**Exercise objective:**
Copy each of the rows below word for word, leaving out the pictures.

**Material shown:**
================

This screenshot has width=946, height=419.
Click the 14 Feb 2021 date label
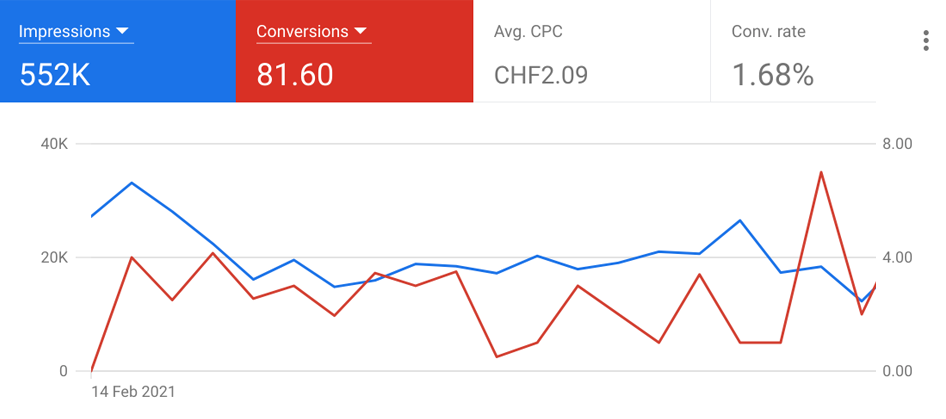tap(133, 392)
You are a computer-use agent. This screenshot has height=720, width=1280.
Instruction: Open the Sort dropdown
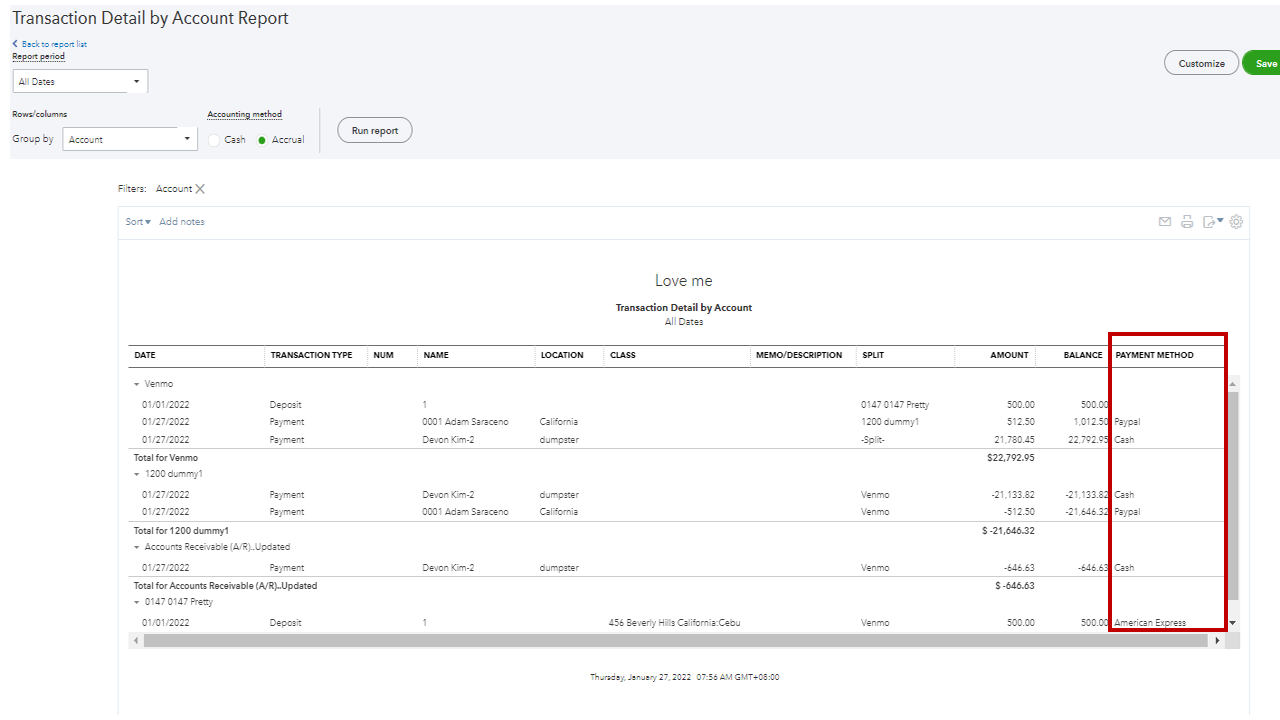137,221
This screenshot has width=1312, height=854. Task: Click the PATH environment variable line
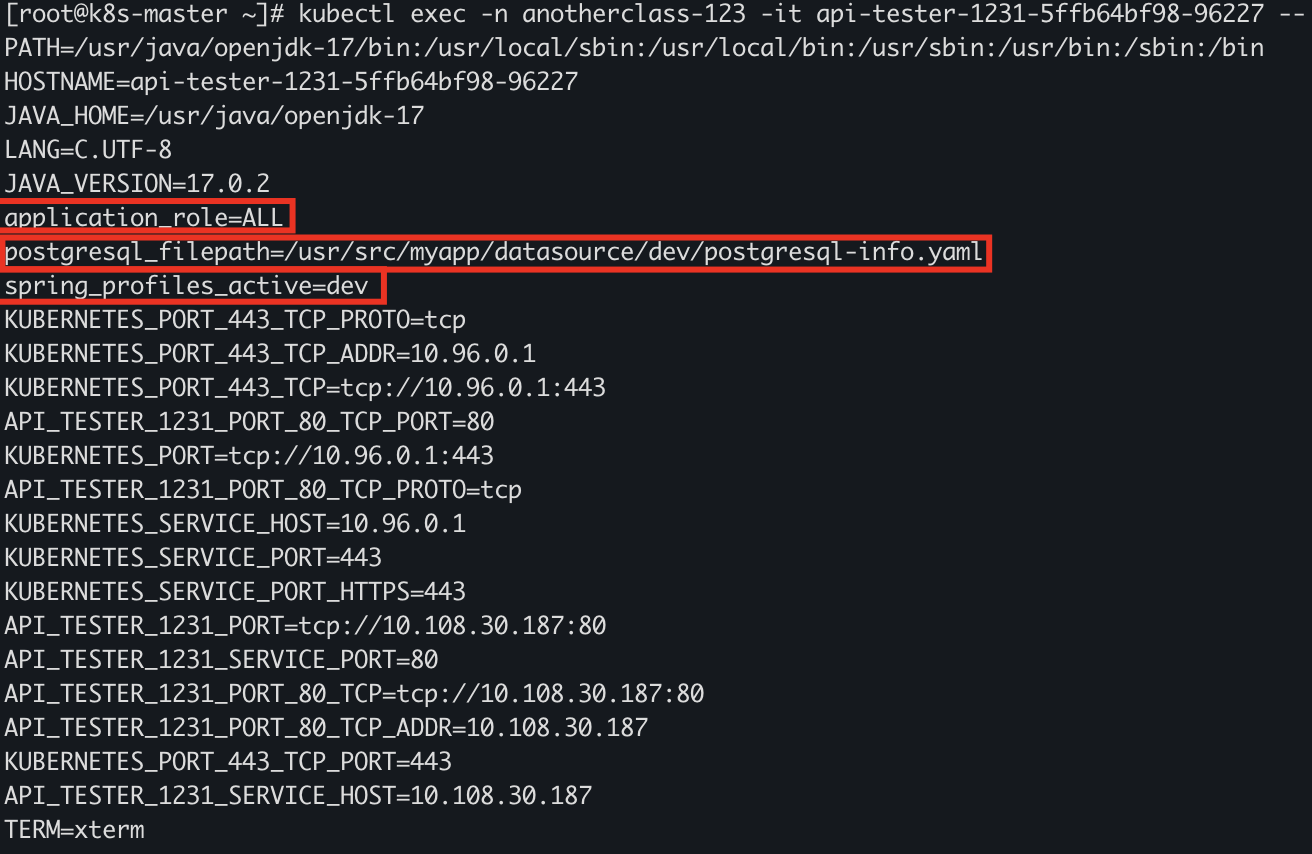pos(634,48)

================

**Result below:**
This screenshot has width=946, height=419.
Click the 14 Feb 2021 date label
tap(133, 392)
You are a computer-use agent. This screenshot has height=720, width=1280.
Instruction: Open the Sort dropdown
137,221
This screenshot has width=1312, height=854. Task: Click the PATH environment variable line
pos(634,48)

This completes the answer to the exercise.